‘Hoje Eu Quero Voltar Sozinho’ representará o Brasil no Oscar 2015

Pôster nacional de Hoje Eu Quero Voltar Sozinho (photo by jornalpontoinicial.com.br)

Pôster nacional de Hoje Eu Quero Voltar Sozinho (photo by jornalpontoinicial.com.br)

LONGA DE ESTRÉIA DE DANIEL RIBEIRO BATE CINEASTAS EXPERIENTES

Nesta última quinta-feira, dia 18/09, o Ministério da Cultura (MinC) anunciou o representante do Brasil no Oscar 2015 na categoria Melhor Filme em Língua Estrangeira. O primeiro longa-metragem do jovem Daniel Ribeiro, Hoje Eu Quero Voltar Sozinho, bateu outras 17 produções nacionais e tentará conquistar uma das cinco vagas finalistas a serem anunciadas no dia 15 de janeiro.

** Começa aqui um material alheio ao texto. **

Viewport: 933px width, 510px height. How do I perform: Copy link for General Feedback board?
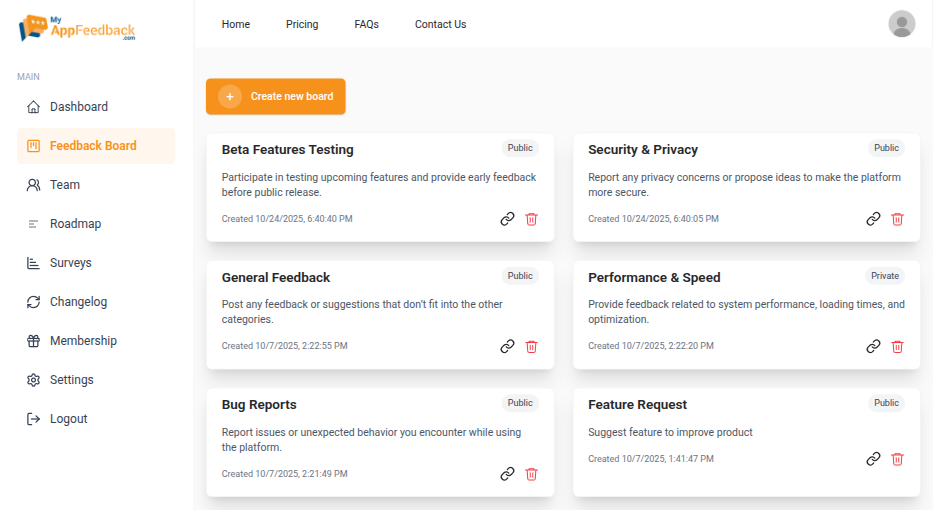point(507,347)
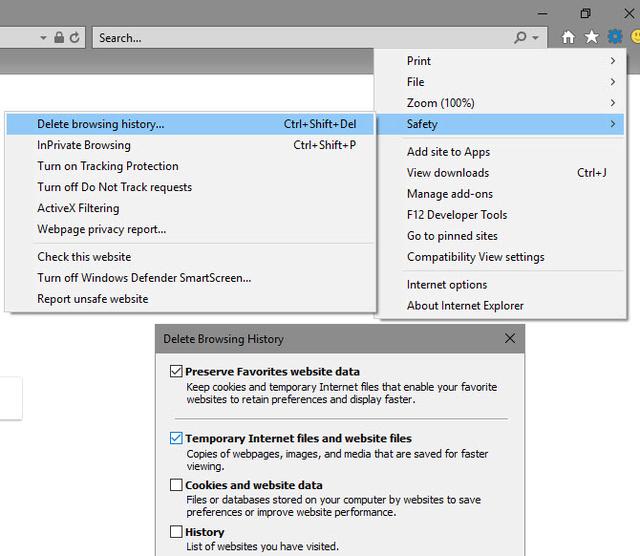Choose InPrivate Browsing
The height and width of the screenshot is (556, 640).
(x=190, y=145)
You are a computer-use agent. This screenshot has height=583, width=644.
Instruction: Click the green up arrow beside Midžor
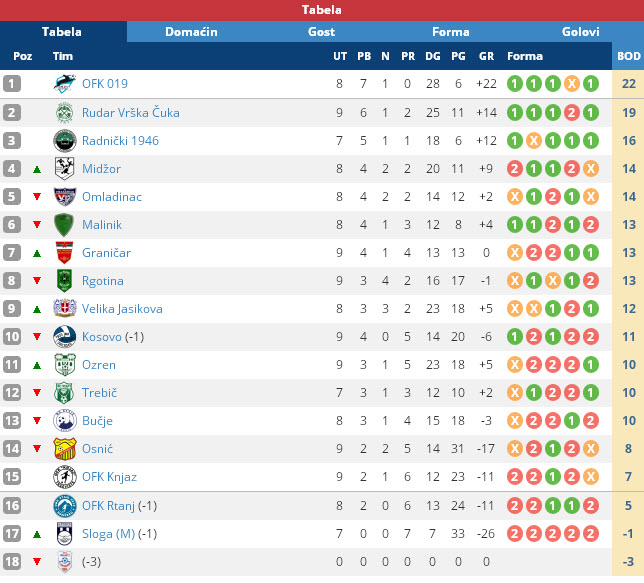[x=37, y=170]
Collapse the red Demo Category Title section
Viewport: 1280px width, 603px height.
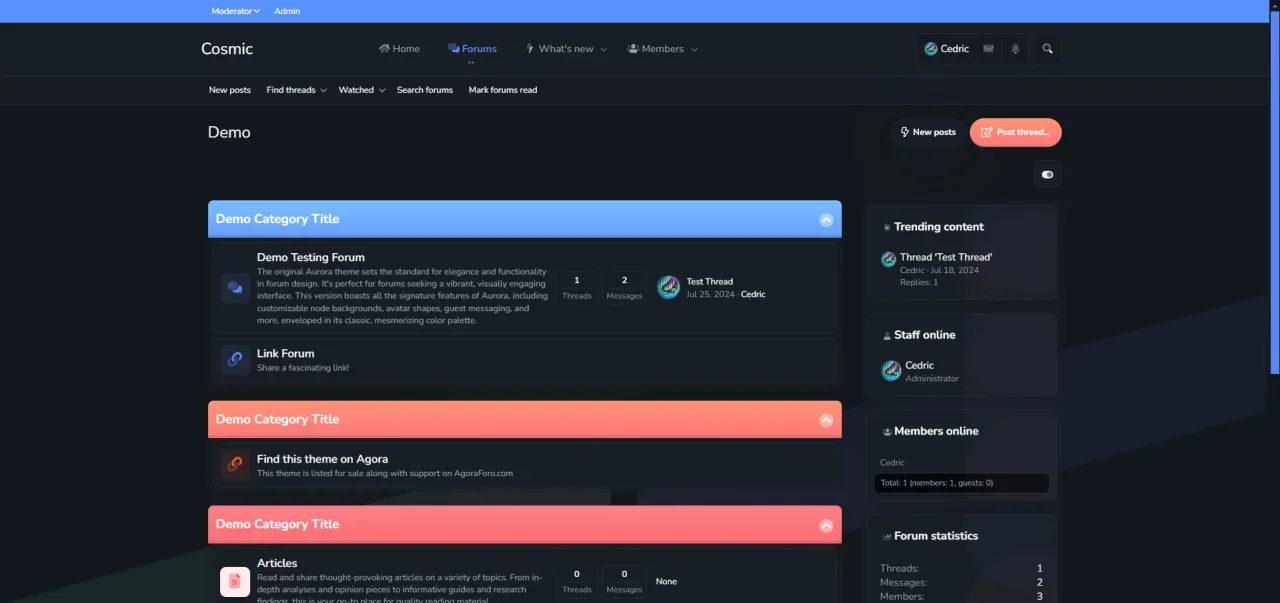[x=826, y=525]
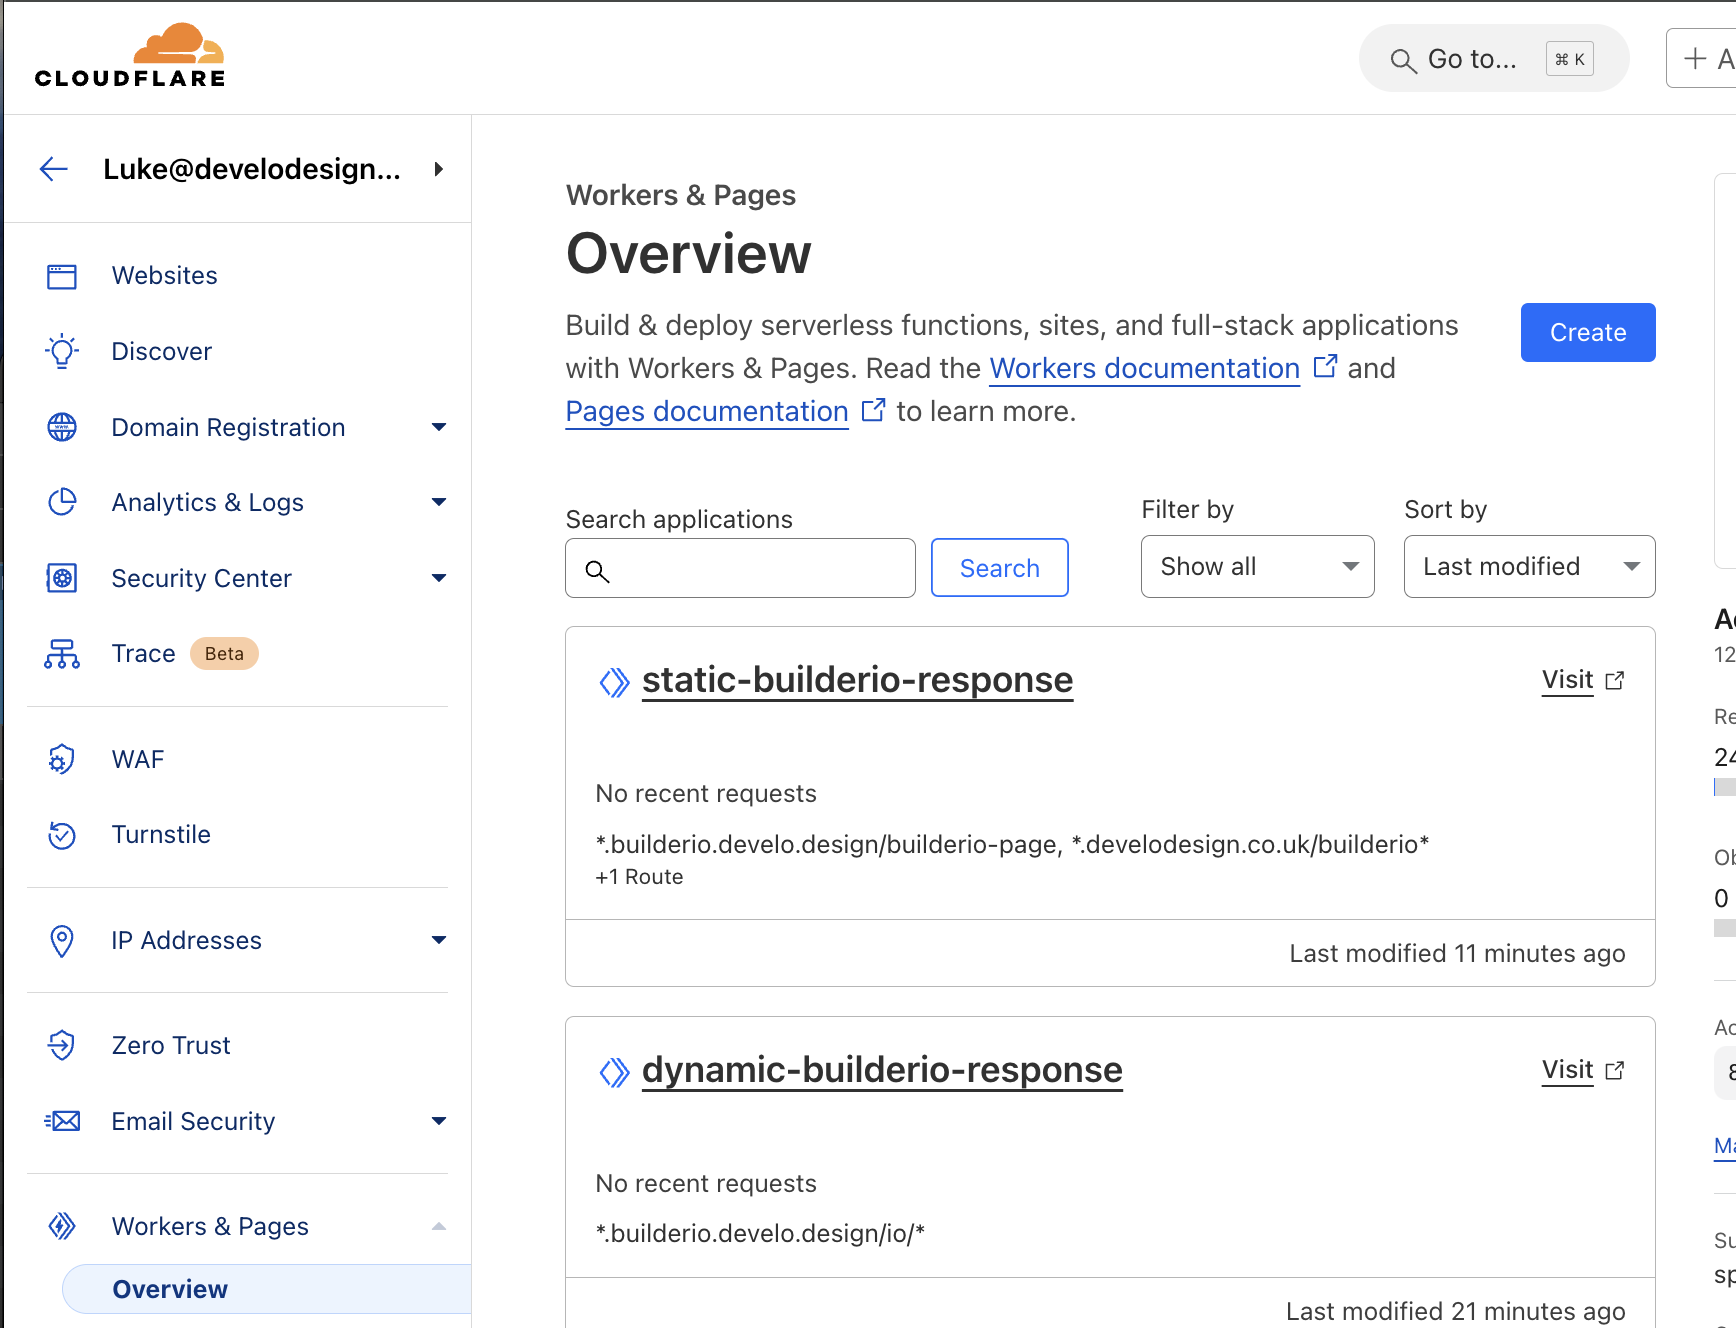This screenshot has height=1328, width=1736.
Task: Open the Show all filter dropdown
Action: point(1257,567)
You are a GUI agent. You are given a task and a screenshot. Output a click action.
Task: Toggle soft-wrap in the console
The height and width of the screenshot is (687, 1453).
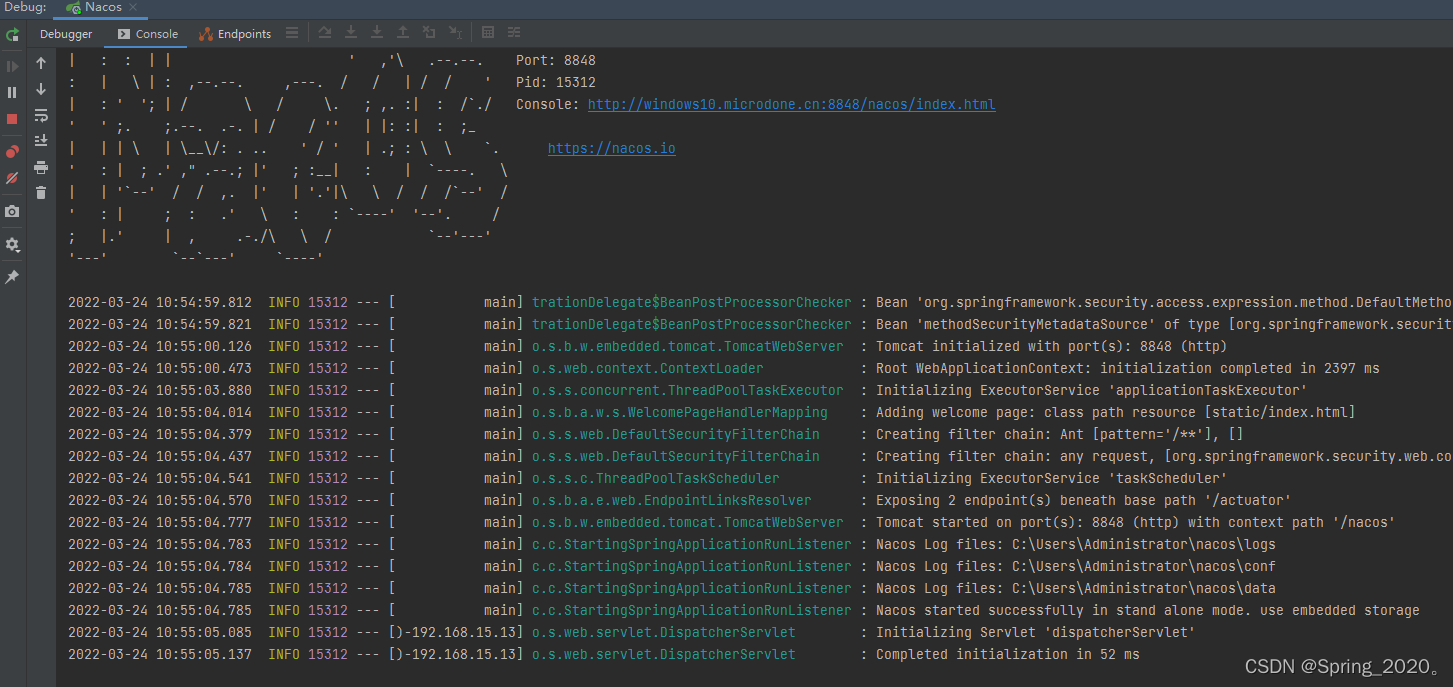tap(40, 115)
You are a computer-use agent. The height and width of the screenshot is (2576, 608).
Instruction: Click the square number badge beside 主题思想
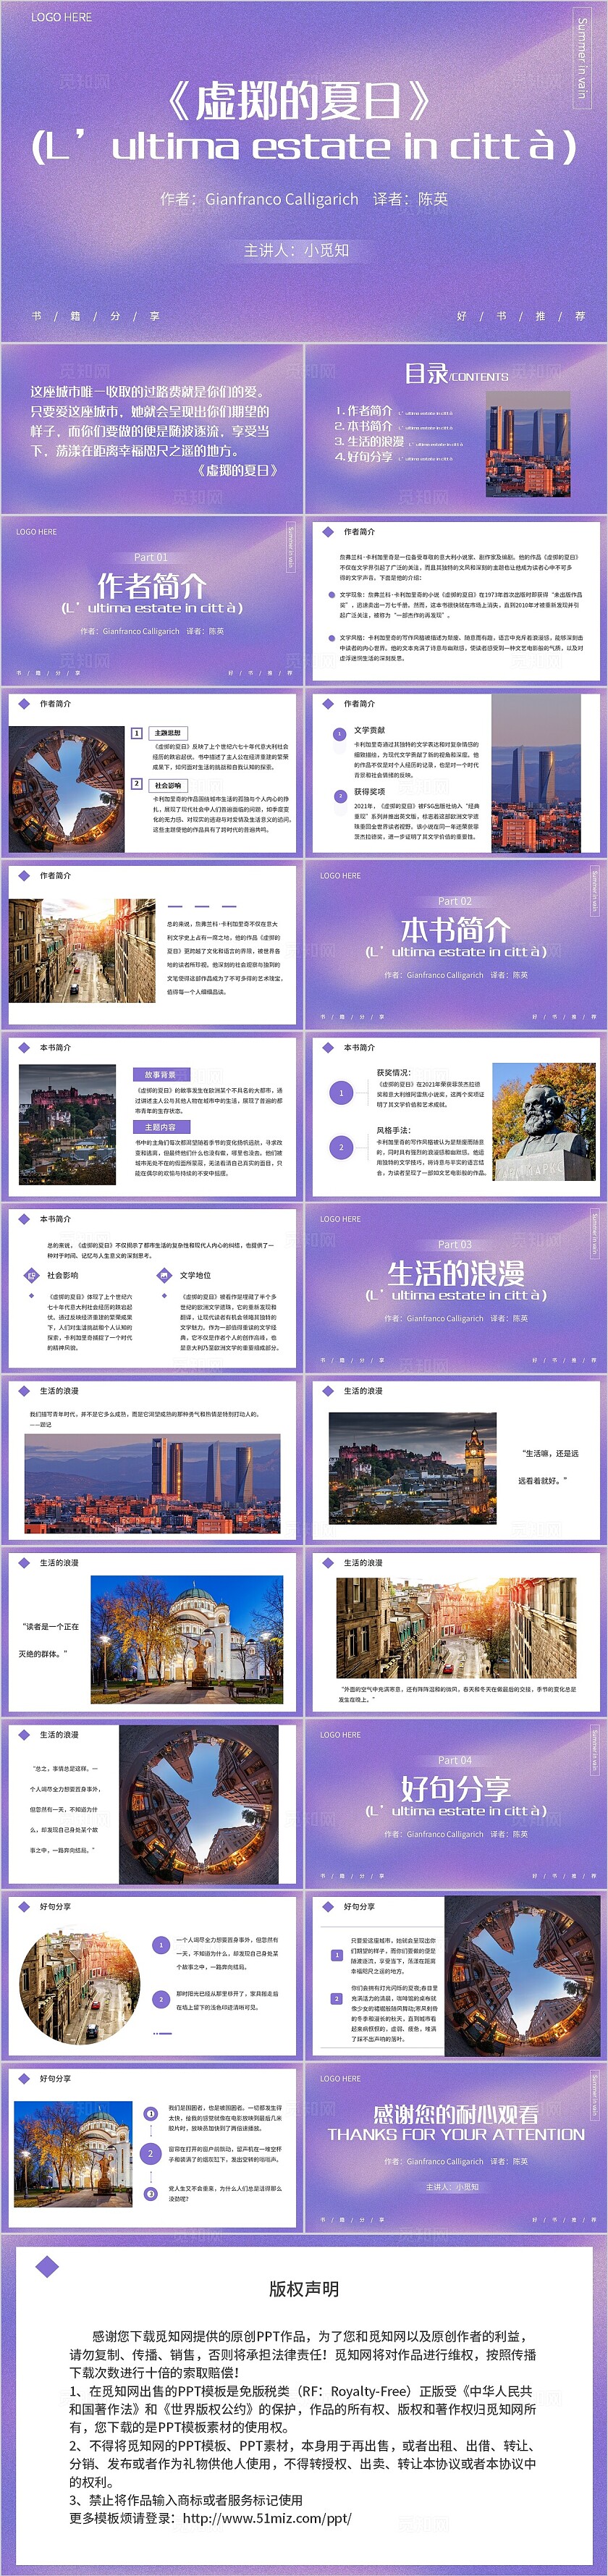click(137, 733)
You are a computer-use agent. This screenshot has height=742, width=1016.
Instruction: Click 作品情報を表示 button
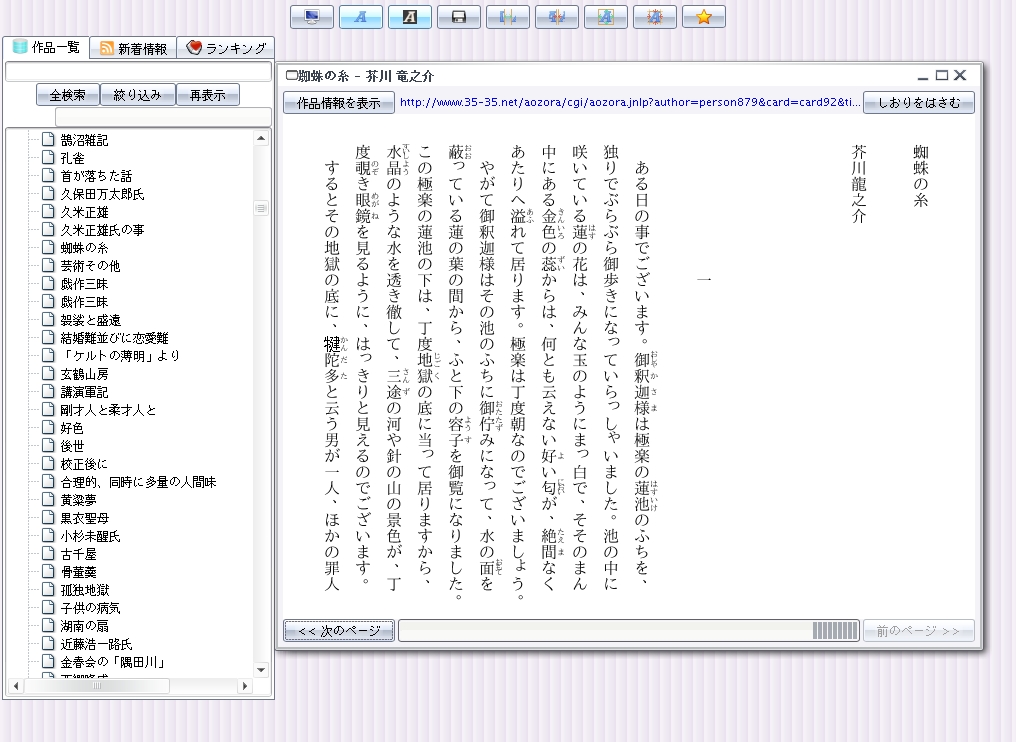click(x=338, y=103)
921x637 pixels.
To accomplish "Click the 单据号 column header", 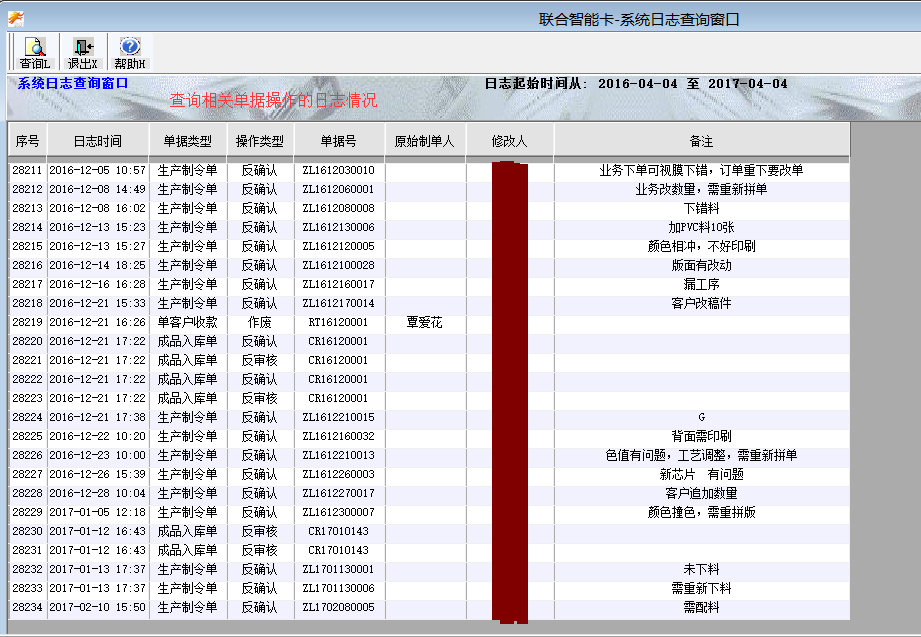I will point(339,141).
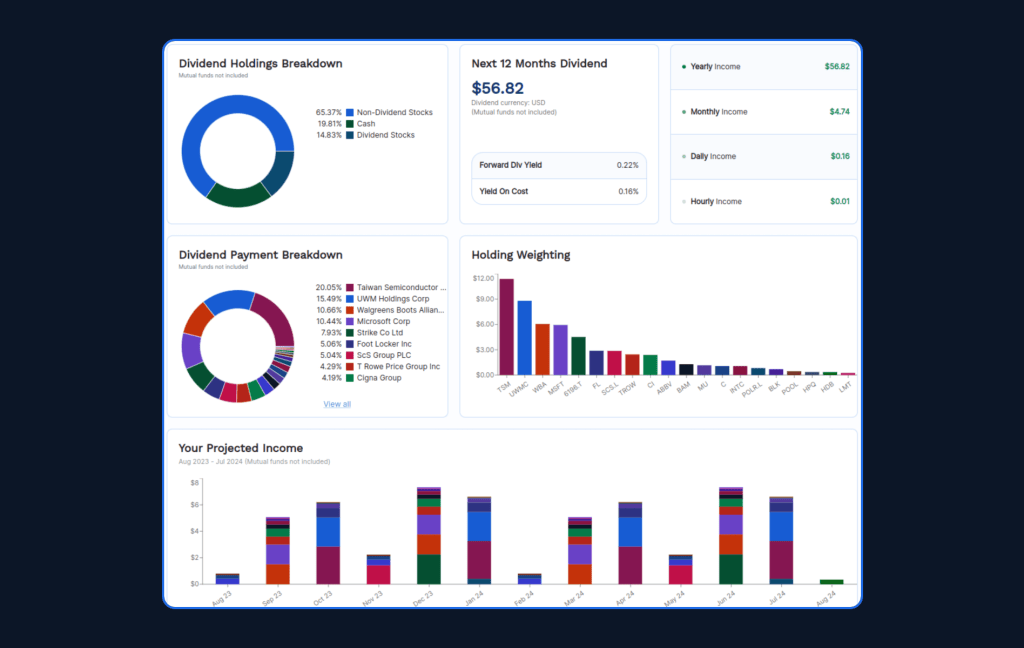Click the Cigna Group legend swatch

click(x=350, y=378)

Vídeo extraído de canal ministeriodacultura do Youtube

A comissão especial responsável pela decisão era composta por Jefferson De (diretor, produtor e roteirista), Luis Erlanger (jornalista), Sylvia Regina Bahiense Naves (coordenadora-geral de Desenvolvimento Sustentável do Audiovisual da Secretaria do Audiovisual do MinC), Orlando de Salles Senna (presidente do conselho da Televisão América Latina) e George Torquato Firmeza (ministro do Departamento Cultural do Minstério das Relações Exteriores). Eles tiveram a tarefa de selecionar apenas um filme entre os seguintes:

A Grande Vitória, de Stefano Capuzzi
A Oeste do Fim do Mundo, de Paulo Nascimento
Amazônia, de Thierry Ragobert
Dominguinhos, de Eduardo Nazarian, Joaquim Castro e Mariana Aydar
Entre Nós, de Paulo Morelli
Exercício do Caos, de Frederico Caos
Getúlio, de João Jardim
Hoje Eu Quero Voltar Sozinho, de Daniel Ribeiro
Jogo de Xadrez, de Luís Antônio Pereira
Minhocas, de Paolo Conti e Arthur Nunes
Não Pare na Pista: A Melhor História de Paulo Coelho, de Daniel Augusto
O Homem das Multidões, de Marcelo Gomes e Cao Guimarães
O Lobo atrás da Porta, de Fernambo Coimbra
O Menino e o Mundo, de Alê Abreu
O Menino no Espelho, de Guilherme Fiúza Zenha
Praia do Futuro, de Karim Aïnouz
Serra Pelada, de Heitor Dhalia
Tatuagem, de Hilton Lacerda

Confesso que estava receoso de que o MinC optaria por uma das produções da Globo Filmes (Getúlio, Minhocas, Entre Nós ou Serra Pelada) simplesmente pelo nome e poder de publicidade da produtora, mas felizmente, assim como ocorreu no ano passado, a comissão soube escolher com coerência. Hoje Eu Quero Voltar Sozinho marcou presença no último Festival de Berlim, de onde conquistou o FIPRESCI award (concedido pela federação de crítica internacional) e o Teddy Bear, uma espécie de Urso de Ouro para filmes com temática LGBT. Vale destacar que também ganhou prêmios do público em festivais como o L.A. Outfest (EUA) e o Festival de Guadalajara (México).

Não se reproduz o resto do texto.